Rep. Jeb Hensarling (R-TX), one of the Republicans anointed for the upcoming budget-slashing Super Committee, told the Associated Press, "not all tax relief is created equal for the purposes of helping to get the economy moving again."  Hensarling was right, as a payroll tax holiday putting more money into the hands of working Americans, who tended to immediately spend the extra cash on groceries and school supplies and clothes for the kids and such, was a much better economic stimulant than all the tax breaks, tax cuts and tax subsidies Republicans lavished on their wealthy cronies and patrons, which tended to get funnelled into arcane financial instruments where the money sat and rotted for all eternity.

Which, of course, was why Hensarling opposed the payroll tax holiday. Which, of course, was why Republicans in general opposed the middle class payroll tax holiday. The payroll tax holiday only applied to the first $106,000 anybody made, obviously useless to the billionaires Republicans focused their coddling on.

"If the goal is job creation, Leader (Eric) Cantor (R-VA) has long believed that there are better ways to grow the economy and create jobs than temporary payroll tax relief," Cantor's spokesperson Brad Dayspring told the New York Times.
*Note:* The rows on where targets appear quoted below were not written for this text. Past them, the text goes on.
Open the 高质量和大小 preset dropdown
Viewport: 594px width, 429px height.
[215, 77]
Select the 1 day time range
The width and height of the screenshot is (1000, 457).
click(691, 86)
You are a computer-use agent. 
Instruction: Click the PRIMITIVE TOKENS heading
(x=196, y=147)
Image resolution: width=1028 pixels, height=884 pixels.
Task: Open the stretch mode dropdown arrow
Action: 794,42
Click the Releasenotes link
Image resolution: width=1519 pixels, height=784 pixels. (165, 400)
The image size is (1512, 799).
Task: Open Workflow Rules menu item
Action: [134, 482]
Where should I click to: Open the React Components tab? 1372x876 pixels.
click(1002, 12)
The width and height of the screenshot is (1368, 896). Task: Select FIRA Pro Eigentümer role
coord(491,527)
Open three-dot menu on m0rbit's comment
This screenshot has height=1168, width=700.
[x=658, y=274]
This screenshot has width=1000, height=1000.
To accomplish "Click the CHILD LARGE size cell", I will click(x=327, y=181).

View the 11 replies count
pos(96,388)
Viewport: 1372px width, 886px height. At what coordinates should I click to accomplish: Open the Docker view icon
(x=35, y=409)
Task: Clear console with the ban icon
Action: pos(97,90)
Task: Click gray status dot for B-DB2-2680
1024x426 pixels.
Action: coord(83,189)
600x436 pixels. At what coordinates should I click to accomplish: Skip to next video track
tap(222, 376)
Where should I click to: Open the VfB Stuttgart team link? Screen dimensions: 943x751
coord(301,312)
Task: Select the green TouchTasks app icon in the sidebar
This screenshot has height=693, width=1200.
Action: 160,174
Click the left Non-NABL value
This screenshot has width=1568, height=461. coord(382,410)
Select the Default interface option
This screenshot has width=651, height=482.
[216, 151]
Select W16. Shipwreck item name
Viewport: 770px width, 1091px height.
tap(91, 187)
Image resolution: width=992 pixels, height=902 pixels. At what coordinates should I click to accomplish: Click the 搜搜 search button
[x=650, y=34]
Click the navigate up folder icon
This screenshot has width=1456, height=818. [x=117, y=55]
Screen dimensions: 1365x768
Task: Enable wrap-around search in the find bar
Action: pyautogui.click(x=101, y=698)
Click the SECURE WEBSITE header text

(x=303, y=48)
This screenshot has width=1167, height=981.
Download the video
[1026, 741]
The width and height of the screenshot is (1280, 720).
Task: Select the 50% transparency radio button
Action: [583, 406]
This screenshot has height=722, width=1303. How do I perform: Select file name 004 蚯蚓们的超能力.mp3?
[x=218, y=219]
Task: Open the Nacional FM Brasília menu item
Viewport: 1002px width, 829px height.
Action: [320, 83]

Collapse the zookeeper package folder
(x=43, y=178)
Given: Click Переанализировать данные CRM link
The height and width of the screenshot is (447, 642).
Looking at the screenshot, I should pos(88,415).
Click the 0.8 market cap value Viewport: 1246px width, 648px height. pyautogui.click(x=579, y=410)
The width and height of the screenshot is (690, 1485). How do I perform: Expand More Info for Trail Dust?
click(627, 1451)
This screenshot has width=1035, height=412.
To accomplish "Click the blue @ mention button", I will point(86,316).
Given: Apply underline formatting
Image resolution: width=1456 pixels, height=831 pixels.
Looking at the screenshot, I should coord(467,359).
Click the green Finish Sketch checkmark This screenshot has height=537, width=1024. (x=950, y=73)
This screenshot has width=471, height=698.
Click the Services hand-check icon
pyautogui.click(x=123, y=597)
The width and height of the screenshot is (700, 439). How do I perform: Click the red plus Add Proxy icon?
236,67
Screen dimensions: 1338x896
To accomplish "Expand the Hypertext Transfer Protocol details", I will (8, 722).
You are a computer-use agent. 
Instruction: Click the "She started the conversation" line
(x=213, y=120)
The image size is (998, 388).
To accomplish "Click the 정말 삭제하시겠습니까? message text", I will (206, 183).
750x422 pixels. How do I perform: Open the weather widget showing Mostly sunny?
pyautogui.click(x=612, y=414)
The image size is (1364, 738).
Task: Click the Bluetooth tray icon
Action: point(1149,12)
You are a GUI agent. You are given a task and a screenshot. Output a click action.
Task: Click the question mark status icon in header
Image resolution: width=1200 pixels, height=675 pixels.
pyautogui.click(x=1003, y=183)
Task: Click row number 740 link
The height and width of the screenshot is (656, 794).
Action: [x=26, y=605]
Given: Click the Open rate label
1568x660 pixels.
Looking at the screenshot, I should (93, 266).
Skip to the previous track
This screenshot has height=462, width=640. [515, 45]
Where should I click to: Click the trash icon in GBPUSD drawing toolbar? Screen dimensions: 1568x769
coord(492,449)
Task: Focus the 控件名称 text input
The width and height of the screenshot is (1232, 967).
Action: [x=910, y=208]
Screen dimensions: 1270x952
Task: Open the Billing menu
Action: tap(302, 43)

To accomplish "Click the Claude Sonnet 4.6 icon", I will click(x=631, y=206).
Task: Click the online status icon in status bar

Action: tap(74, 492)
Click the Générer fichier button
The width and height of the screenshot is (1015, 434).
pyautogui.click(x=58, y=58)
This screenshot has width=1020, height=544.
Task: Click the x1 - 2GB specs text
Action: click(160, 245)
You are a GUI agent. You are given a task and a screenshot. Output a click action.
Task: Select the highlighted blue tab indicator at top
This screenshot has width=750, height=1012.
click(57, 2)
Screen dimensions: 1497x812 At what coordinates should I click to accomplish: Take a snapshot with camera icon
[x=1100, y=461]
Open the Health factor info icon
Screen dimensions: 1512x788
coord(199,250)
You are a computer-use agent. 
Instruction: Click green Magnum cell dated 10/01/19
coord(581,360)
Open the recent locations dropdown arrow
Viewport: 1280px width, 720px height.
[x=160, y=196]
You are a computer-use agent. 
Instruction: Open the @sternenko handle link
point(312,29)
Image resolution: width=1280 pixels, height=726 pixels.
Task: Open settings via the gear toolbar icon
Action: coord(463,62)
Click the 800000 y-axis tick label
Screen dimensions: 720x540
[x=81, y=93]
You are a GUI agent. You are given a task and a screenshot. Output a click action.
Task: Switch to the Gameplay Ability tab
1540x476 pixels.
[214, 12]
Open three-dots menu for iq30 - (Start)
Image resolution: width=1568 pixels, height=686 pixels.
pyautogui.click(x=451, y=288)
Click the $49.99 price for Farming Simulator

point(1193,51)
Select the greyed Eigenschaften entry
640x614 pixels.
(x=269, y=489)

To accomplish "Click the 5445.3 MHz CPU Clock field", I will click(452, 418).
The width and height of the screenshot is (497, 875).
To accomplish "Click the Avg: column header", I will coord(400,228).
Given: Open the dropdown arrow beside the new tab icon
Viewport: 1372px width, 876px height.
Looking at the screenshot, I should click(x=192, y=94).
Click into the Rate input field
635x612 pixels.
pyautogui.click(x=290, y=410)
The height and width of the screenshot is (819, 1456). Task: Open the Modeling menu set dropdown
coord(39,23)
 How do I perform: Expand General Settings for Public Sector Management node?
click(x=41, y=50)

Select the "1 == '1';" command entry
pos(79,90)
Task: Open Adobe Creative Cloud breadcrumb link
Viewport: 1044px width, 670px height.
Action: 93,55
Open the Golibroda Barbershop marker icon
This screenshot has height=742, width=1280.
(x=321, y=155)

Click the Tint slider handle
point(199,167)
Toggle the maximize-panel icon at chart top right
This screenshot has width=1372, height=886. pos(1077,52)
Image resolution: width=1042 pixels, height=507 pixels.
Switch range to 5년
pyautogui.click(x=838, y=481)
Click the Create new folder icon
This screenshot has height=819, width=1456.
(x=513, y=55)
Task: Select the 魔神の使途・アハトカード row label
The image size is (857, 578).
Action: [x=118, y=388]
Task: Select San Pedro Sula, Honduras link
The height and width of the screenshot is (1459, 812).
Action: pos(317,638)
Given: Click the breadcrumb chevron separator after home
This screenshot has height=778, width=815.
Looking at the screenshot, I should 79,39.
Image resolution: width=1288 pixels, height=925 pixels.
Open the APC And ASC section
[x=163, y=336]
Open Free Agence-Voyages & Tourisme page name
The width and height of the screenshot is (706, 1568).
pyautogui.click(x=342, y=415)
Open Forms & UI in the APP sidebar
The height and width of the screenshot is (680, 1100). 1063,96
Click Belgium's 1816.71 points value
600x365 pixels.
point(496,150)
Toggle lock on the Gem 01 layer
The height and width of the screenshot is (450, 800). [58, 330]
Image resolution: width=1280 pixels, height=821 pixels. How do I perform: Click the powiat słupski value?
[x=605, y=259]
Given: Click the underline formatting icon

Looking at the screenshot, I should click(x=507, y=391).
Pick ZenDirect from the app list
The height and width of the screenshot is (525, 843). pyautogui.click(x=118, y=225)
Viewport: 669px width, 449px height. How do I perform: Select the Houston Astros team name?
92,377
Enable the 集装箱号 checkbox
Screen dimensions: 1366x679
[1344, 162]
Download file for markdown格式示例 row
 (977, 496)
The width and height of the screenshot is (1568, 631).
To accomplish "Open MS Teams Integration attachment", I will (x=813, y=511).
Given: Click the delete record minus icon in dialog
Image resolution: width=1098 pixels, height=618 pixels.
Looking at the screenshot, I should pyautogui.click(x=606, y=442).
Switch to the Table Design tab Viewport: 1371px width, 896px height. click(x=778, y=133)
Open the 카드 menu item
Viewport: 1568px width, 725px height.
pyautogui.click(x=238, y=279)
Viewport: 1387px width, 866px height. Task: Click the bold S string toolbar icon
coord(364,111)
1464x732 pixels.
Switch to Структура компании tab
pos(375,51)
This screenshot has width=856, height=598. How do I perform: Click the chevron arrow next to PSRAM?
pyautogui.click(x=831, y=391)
The "better ways" doubtless meant more tax cuts, breaks and subsidies for corporations and the ultra-rich, and the "jobs" doubtless would all be in China, as thirty years of Republican voodoo trickle-down supply side balderdash has proven.

Whatever Obama proposed to help the American economy along, be it payroll tax holiday or infrastructure spending, Republicans aimed to shoot down. The economy in shambles, Republicans prepared to stir up the rubes with snide intimations that a snotty person of color had caused the morass, and all would be made better by replacing him with a square-jawed white man who spoke about Jesus in a comforting drawl. The economy in shambles, all would be made better by deferring to the billionaires and trans-national corporations that had already plundered the nation and moved all its jobs to China and India.

Then, with Perry or some other square-jawed GOP Christian in the White House, Republicans could get on with the last item on their check list, plundering all the money in Social Security and Medicare.